If I have some function $f(x)$ that is periodic with a period going from $-L$ to $L$, its Fourier coefficients in exponential form can be written as
$$c_{k}=\frac{1}{2 L} \int_{-L}^{L} f(x) e^{\pi i k x / L} d x $$
Suppose I generalize these coefficients to a complex function of $z$ as
$$C(z)=\frac{1}{2 L} \int_{-L}^{L} f(x) e^{\pi i z x / L} d x $$
Is there anything I can know a priori about the continuity of $C(z)$?

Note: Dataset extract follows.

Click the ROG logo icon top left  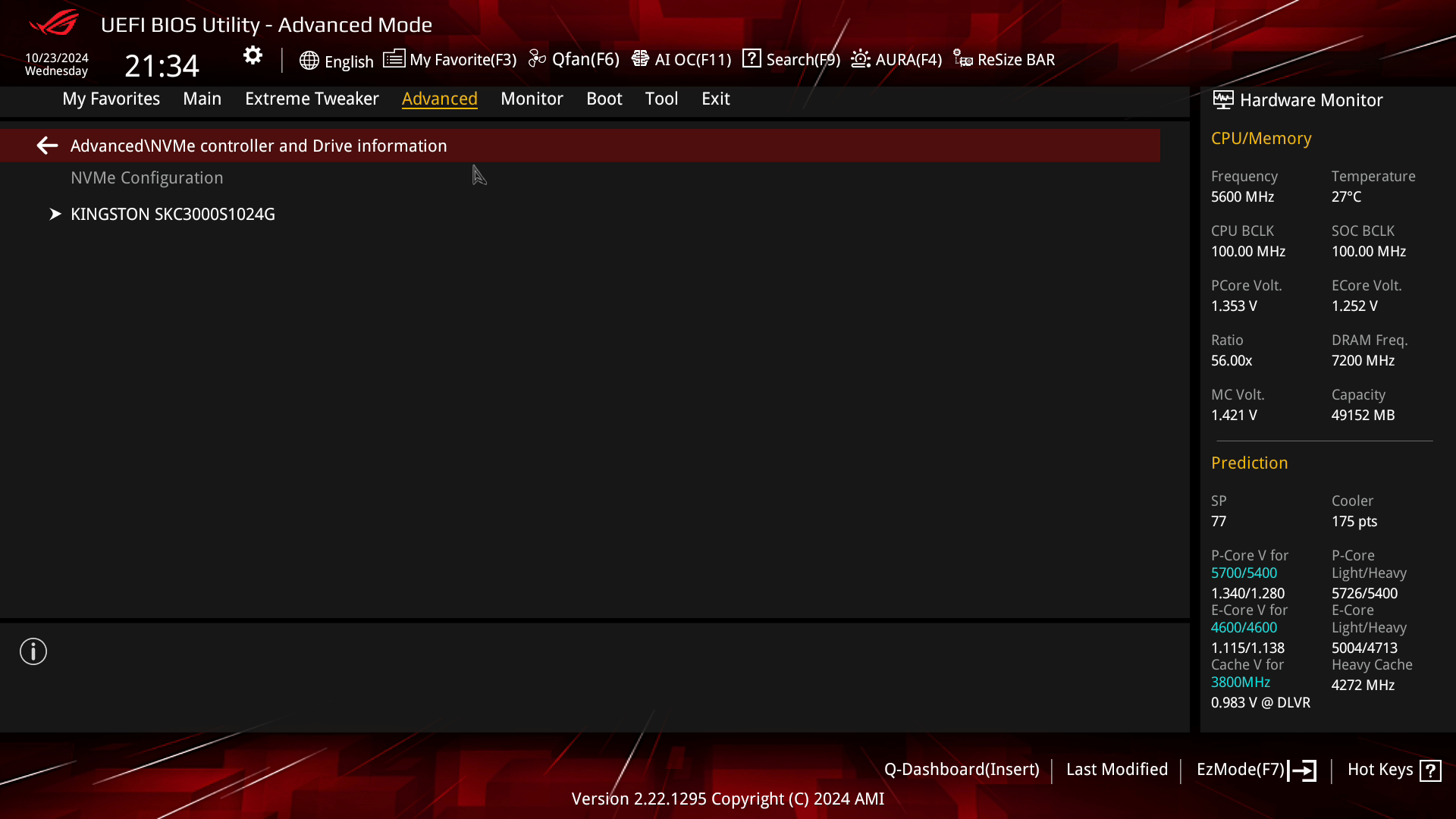point(55,24)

For any complex $h$ observe that: $$\left|\frac{e^{ih}-1}{h}\right|^2=|h|^{-2}(e^{-2\Im h}\cos^2(\Re h)+1-2e^{-\Im h}\cos(\Re h)+e^{-2\Im h}\sin^2(\Re h))$$Which may be bounded from above by: $$|h|^{-2}(e^{-2\Im h}+1-2e^{-\Im h}(1-(\Re h)^2/2))\le e^{-\Im h}\left(1+2\frac{\cosh(\Im h)-1}{(\Im h)^2}\right)$$This last quantity tends to $2$ as $h\to0$ in the complex plane, hence is bounded for sufficiently small $h$. That means the dominated convergence theorem applies, when $f$ is integrable, and shows $C$ is even a holomorphic function by a simple bit of rearranging the expression for the difference quotients.